#### DOKUMEN ####

Laporan Wartawan Tribunnews.com, Srihandriatmo Malau
TRIBUNNEWS.COM, JAKARTA--Aliansi Masyarakat Adat Nusantara (AMAN) menyayangkan masih kurangnya dukungan pemeritah kepada masyarakat adat.
Paling tidak hingga kini baru 50 ribu hektare hutan adat diserahkan atau dikembalikan kepada masyarakat adat di Indonesia.
“Sampai sejauh ini baru ada lebih 50 ribu hektare hutan adat yang dikembalikan atau diserahkan kepada masyarakat adat,” ujar Sekjen Aliansi Masyarakat Adat Nusantara (AMAN), Rukka Sombolinggi dalam Webinar ‘Urgensi UU Masyarakat Adat dalam Perspektif Ekonomi dan Pembangunan Berkelanjutan, Kamis (25/2/2021).

#### DATA YANG DISEDIAKAN ####

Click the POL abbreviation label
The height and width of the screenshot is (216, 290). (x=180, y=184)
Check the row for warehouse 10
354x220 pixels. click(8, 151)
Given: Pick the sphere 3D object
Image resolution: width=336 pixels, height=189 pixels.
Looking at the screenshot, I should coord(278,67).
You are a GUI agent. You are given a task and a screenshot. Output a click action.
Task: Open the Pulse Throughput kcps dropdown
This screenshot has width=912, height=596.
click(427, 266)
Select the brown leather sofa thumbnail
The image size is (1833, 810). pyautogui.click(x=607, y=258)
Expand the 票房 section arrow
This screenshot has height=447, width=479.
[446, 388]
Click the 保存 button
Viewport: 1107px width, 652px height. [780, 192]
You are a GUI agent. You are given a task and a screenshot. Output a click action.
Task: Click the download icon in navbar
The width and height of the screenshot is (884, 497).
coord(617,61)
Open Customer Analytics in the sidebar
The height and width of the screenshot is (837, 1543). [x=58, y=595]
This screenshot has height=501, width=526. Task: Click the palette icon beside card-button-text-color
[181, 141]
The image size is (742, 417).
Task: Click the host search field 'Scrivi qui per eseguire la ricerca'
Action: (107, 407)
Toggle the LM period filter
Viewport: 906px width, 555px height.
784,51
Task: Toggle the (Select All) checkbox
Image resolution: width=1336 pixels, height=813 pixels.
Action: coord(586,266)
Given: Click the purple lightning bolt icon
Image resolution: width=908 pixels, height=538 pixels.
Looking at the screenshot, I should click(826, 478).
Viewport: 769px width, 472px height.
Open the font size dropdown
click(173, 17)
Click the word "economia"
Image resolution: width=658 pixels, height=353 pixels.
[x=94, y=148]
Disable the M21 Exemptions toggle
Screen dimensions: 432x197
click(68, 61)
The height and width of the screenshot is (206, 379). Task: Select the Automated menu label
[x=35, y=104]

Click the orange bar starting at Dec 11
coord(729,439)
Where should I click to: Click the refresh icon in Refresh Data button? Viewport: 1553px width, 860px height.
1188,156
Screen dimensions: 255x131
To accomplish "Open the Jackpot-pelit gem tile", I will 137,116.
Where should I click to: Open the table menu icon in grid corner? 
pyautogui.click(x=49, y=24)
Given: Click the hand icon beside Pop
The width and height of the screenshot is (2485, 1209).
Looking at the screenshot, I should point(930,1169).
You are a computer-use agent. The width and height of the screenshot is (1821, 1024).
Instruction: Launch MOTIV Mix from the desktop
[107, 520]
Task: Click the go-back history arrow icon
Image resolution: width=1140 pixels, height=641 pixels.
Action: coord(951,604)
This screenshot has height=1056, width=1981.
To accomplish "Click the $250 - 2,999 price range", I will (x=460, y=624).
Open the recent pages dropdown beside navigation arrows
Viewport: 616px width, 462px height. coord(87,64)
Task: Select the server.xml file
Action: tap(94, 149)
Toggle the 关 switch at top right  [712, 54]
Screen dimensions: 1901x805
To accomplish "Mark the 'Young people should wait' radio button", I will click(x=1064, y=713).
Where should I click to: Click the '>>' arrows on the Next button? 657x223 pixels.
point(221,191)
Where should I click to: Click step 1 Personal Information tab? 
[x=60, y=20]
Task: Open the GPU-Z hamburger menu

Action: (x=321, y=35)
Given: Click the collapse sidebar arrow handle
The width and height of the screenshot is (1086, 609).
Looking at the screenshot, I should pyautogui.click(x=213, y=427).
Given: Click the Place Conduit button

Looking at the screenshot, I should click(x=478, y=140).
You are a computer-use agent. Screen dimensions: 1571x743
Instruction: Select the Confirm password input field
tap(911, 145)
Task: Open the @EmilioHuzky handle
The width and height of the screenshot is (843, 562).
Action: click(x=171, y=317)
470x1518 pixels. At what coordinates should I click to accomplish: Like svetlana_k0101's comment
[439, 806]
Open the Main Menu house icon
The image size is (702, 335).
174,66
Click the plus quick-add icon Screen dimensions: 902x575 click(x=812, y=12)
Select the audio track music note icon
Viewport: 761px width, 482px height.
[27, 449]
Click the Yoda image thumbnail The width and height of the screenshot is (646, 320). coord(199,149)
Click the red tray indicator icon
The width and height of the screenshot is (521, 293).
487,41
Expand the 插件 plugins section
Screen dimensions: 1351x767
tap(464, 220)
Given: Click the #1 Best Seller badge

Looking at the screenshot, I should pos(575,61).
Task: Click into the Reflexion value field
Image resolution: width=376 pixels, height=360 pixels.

####

**TUGAS:** Tentukan apakah setiap pernyataan berikut sesuai dengan berita, lalu jawab ya atau tidak sambil mengutip persis kata-kata berita yang menentukannya. (a) AMAN menyayangkan kurangnya dukungan pemerintah kepada masyarakat adat. (b) Lebih dari 500 ribu hektare hutan adat sudah dikembalikan kepada masyarakat adat. (c) Rukka Sombolinggi menyampaikan pernyataannya dalam sebuah webinar. Jawablah hanya berdasarkan berita di atas.

**JAWABAN LATIHAN:**
(a) Ya: "menyayangkan masih kurangnya dukungan"
(b) Tidak: "baru ada lebih 50 ribu hektare hutan adat yang dikembalikan atau diserahkan kepada masyarakat adat"
(c) Ya: "Rukka Sombolinggi dalam Webinar"